**What this task involves**:
When a line below contains the string "image", show that line.

**Data for review**:
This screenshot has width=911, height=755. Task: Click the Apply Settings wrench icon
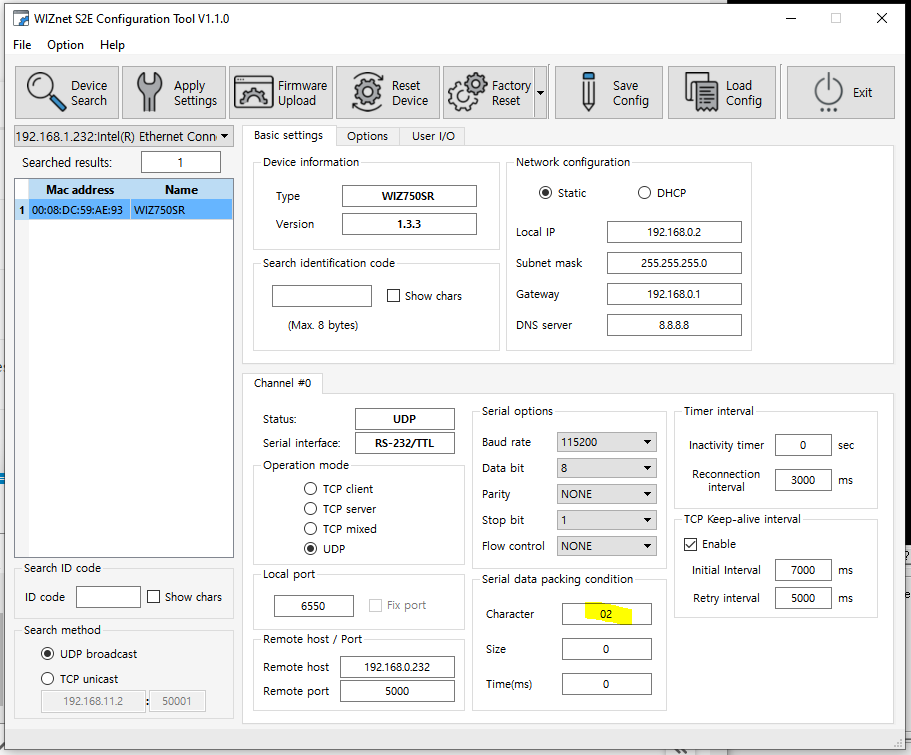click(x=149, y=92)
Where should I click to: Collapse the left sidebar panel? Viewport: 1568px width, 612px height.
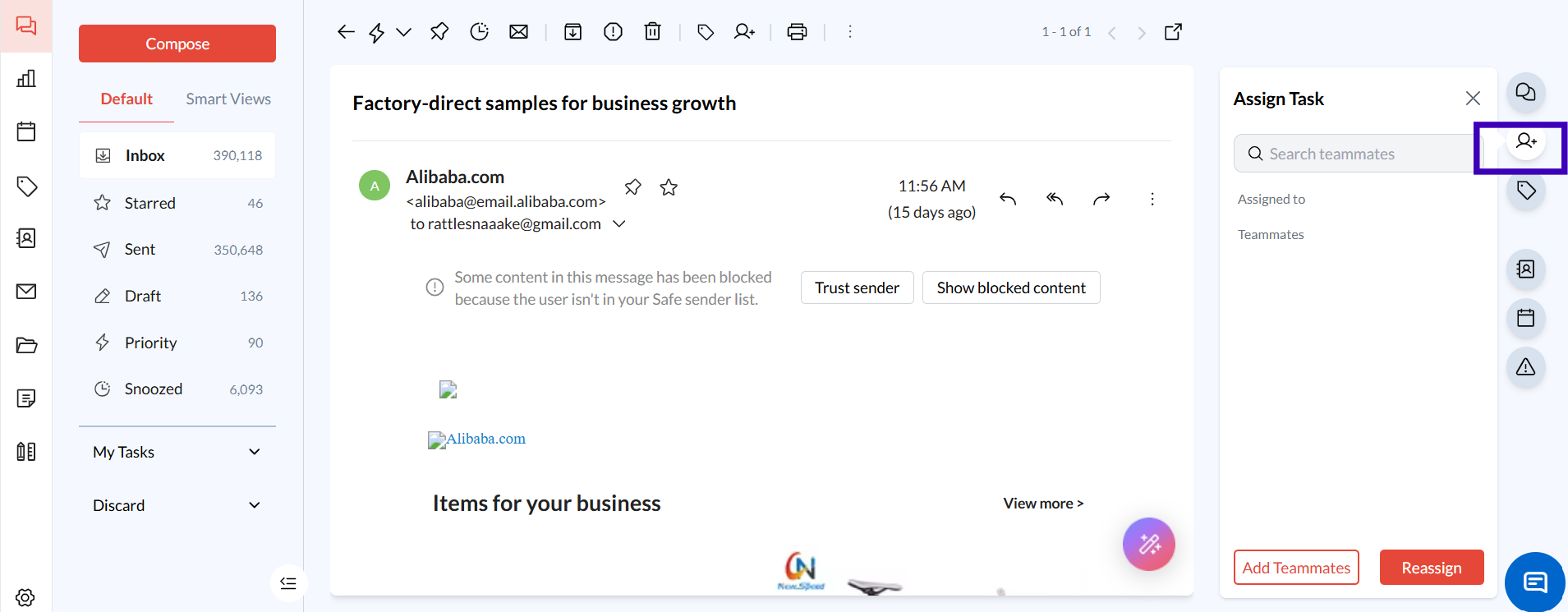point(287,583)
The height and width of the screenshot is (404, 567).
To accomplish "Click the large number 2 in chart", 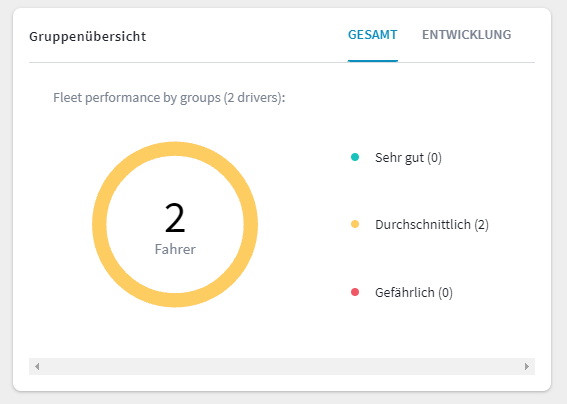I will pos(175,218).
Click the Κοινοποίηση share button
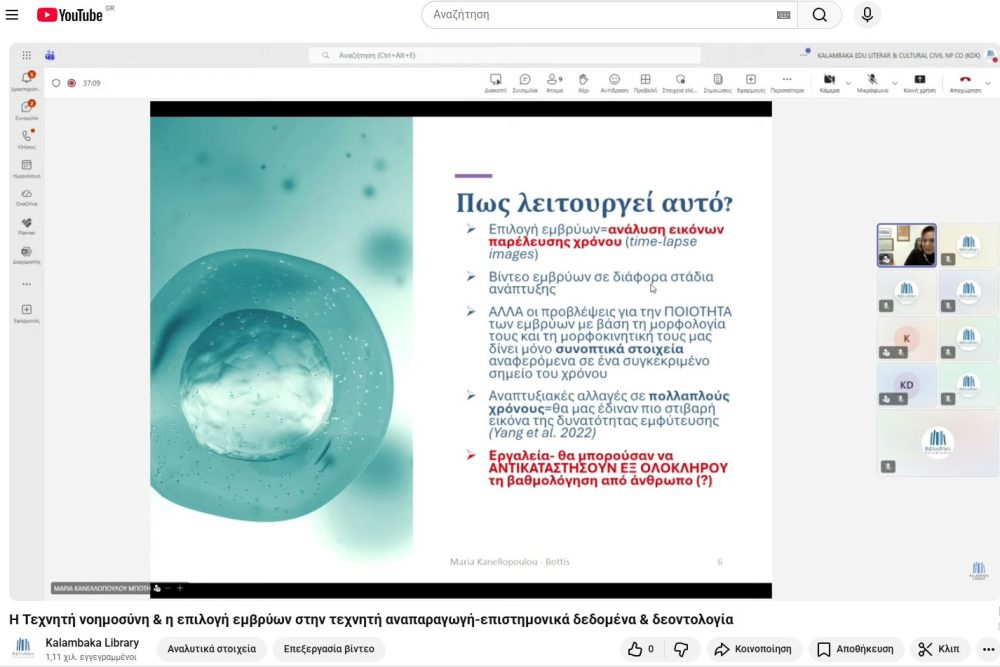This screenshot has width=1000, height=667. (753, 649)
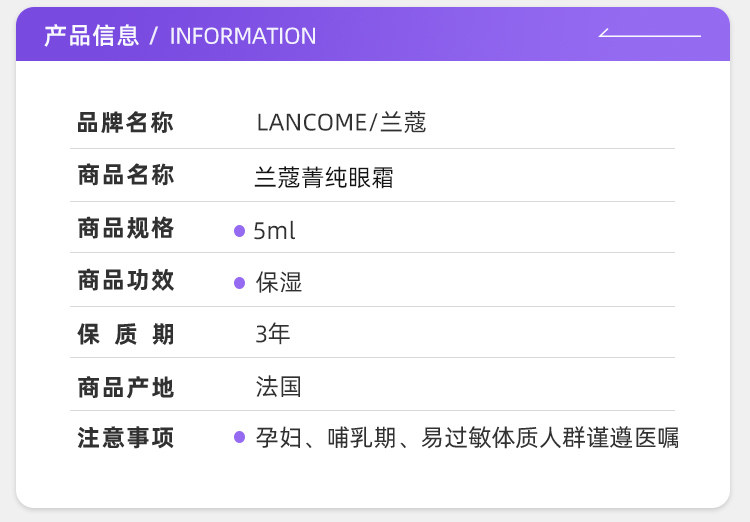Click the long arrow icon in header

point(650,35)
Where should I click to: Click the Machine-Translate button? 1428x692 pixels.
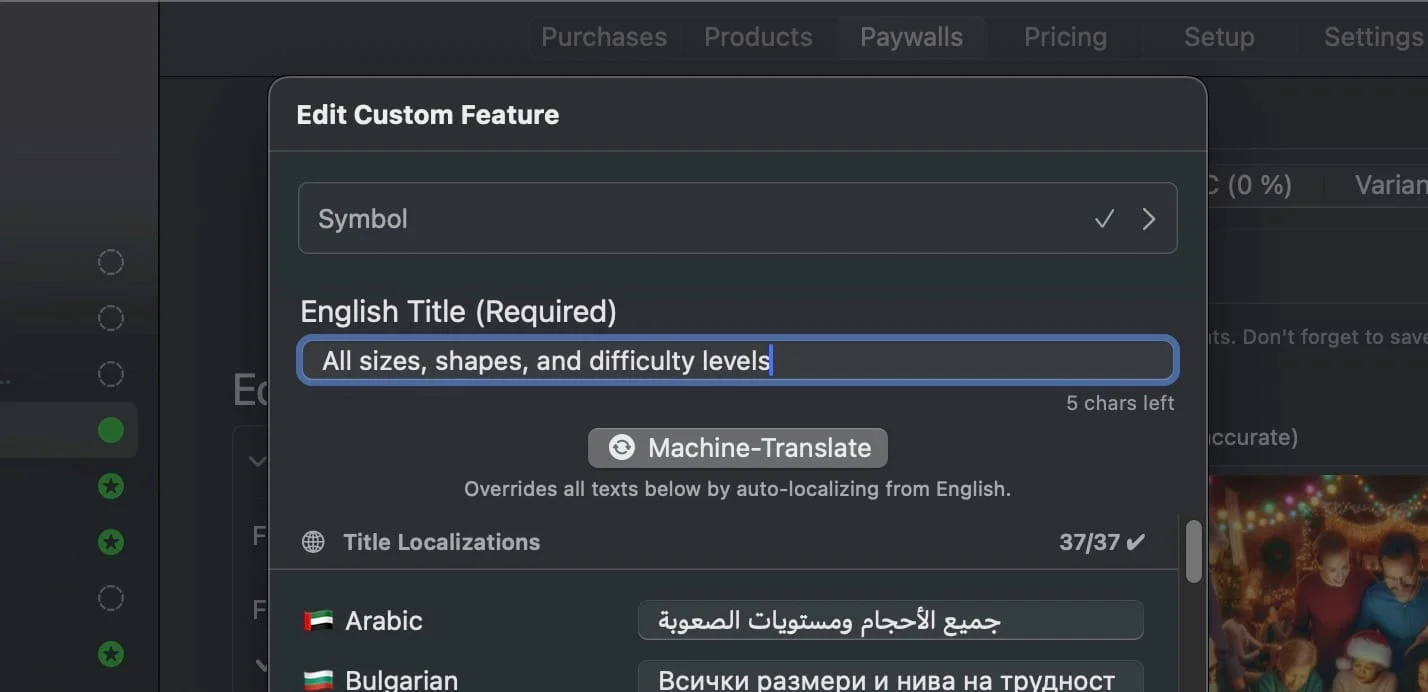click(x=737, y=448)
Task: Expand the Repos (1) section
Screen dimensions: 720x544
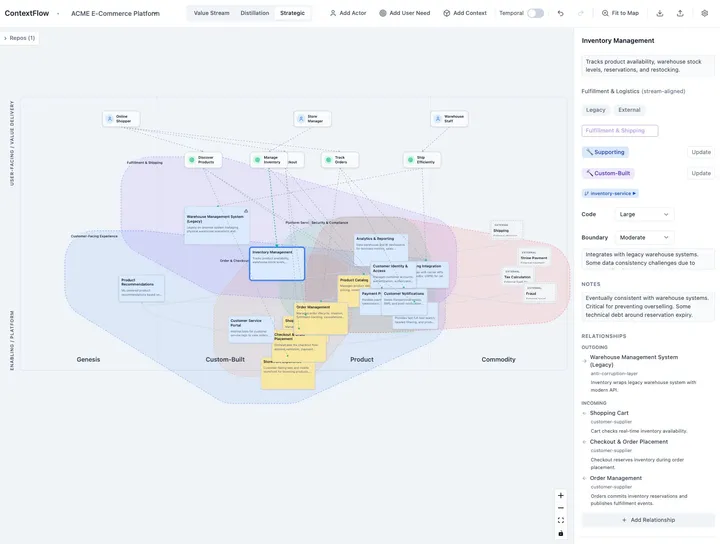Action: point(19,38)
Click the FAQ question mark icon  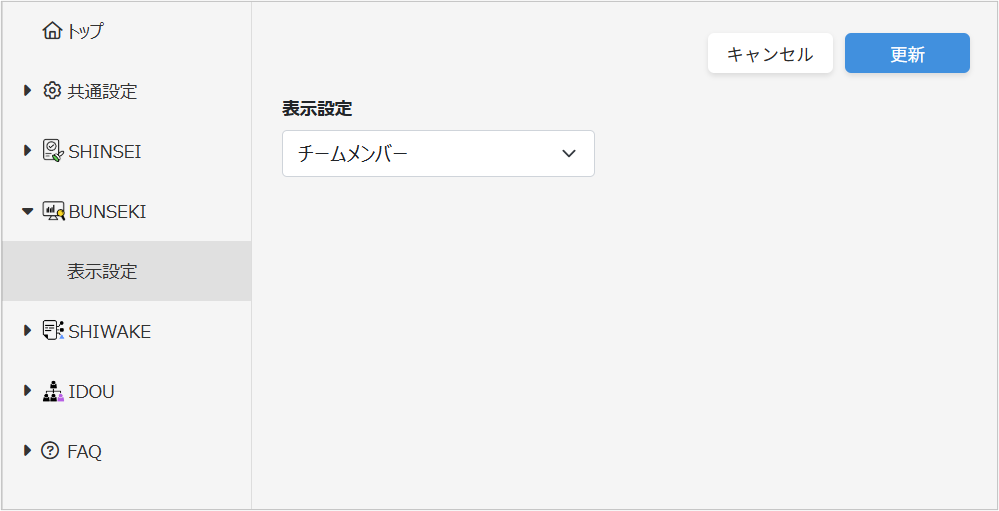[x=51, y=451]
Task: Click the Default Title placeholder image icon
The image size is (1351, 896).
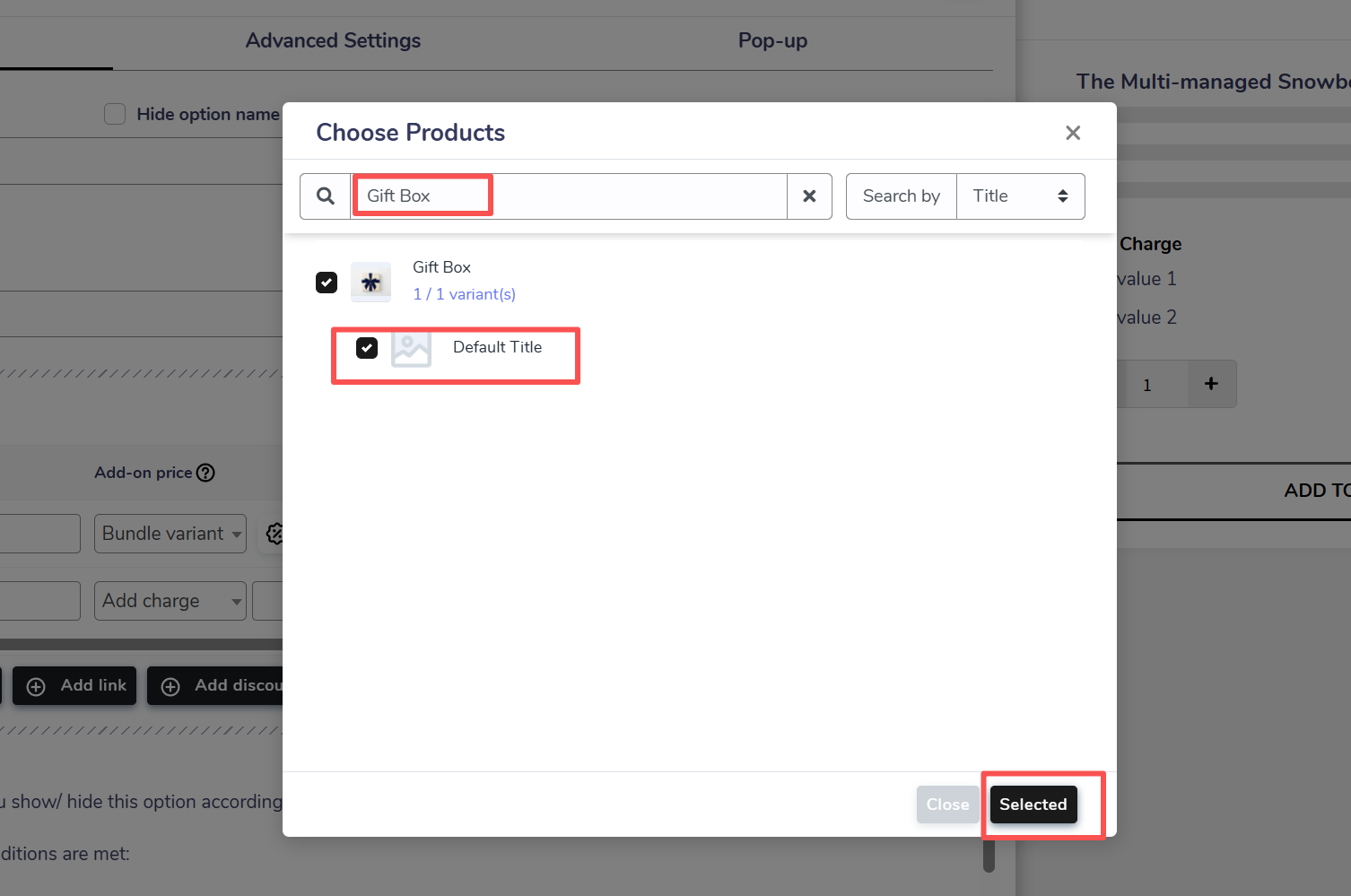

**Answer space**:
Task: Click the Default Title placeholder image icon
The image size is (1351, 896).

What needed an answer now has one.